*** Block opens ***
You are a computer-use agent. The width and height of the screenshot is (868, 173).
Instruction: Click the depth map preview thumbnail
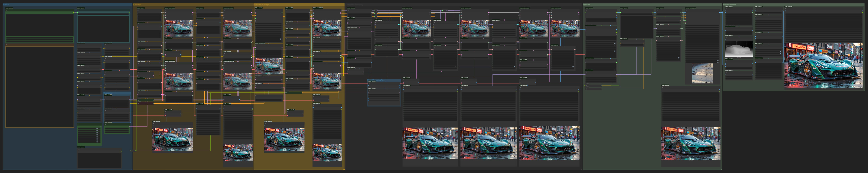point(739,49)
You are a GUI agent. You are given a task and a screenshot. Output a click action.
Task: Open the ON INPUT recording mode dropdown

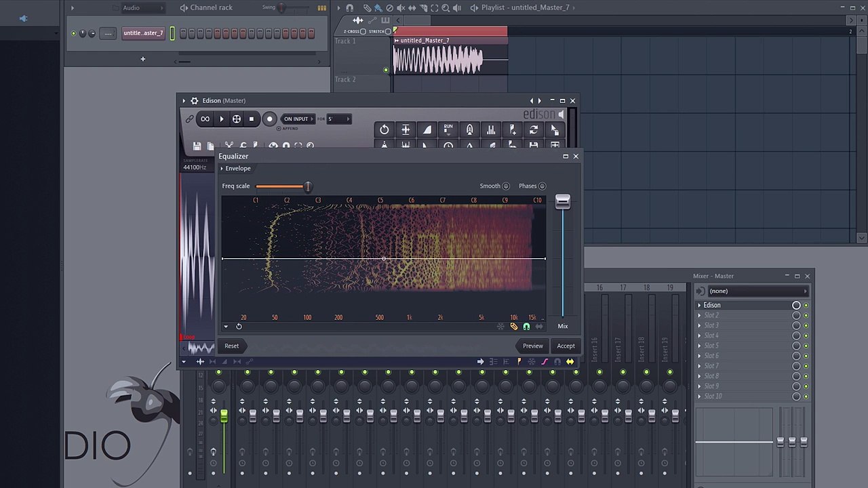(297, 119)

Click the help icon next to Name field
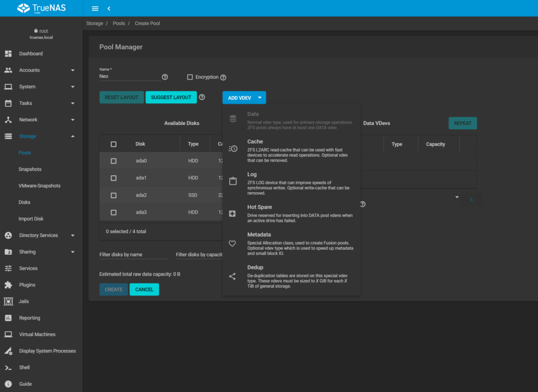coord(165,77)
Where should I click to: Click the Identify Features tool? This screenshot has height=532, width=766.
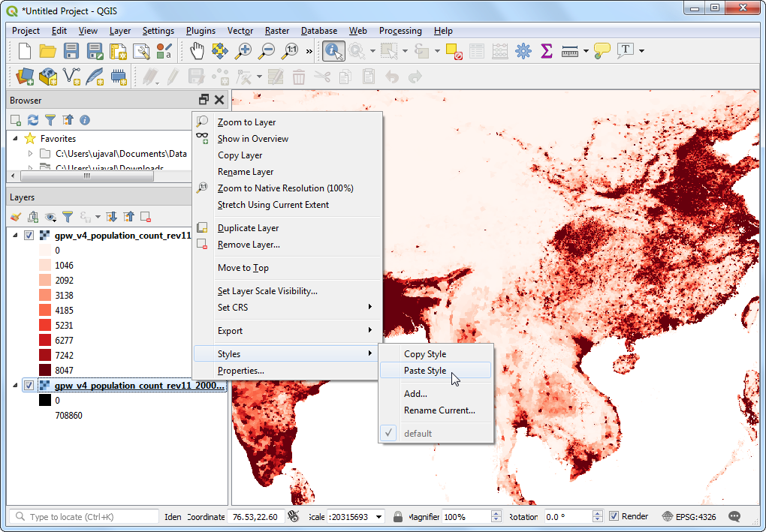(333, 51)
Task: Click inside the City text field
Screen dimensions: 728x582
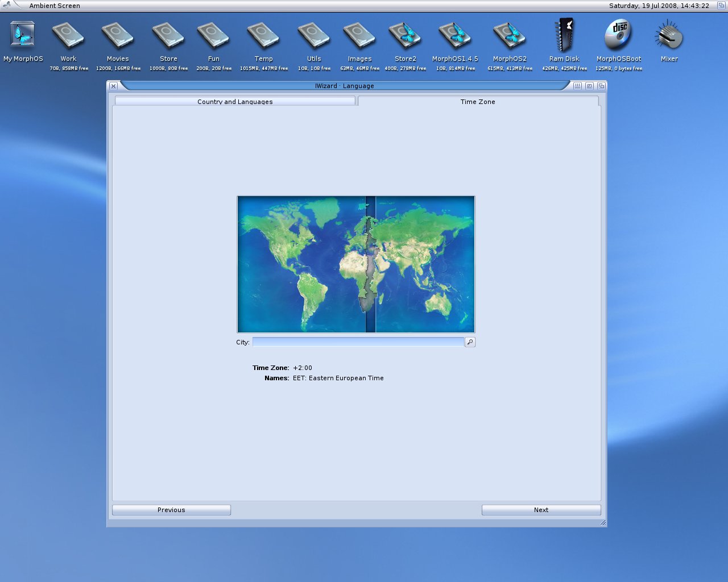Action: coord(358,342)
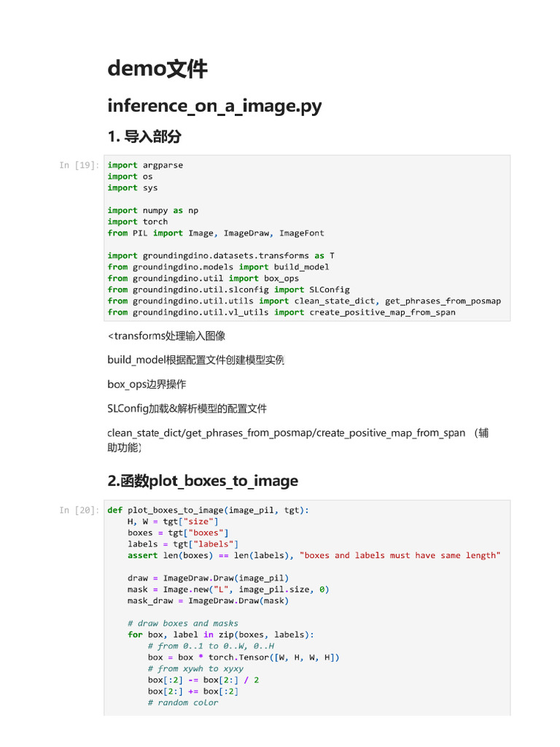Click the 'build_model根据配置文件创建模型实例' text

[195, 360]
*** Block closes ***
__EXERCISE BRIEF__
Omitting the pictures, write out the material above exactly as it stands.

__SOLUTION__
You are a computer-use agent. The width and height of the screenshot is (868, 173).
Instruction: Click the depth map preview thumbnail
point(739,49)
You are a GUI agent. You are given a task and a screenshot. Output a click action.
Task: Open the ON INPUT recording mode dropdown

(297, 119)

Click the help icon next to Name field
coord(165,77)
Where should I click to: Click the Identify Features tool? This screenshot has height=532, width=766.
(333, 51)
Task: Click inside the City text field
Screen dimensions: 728x582
Action: coord(358,342)
Click the 'build_model根据配置文件创建模型实例' text

[195, 360]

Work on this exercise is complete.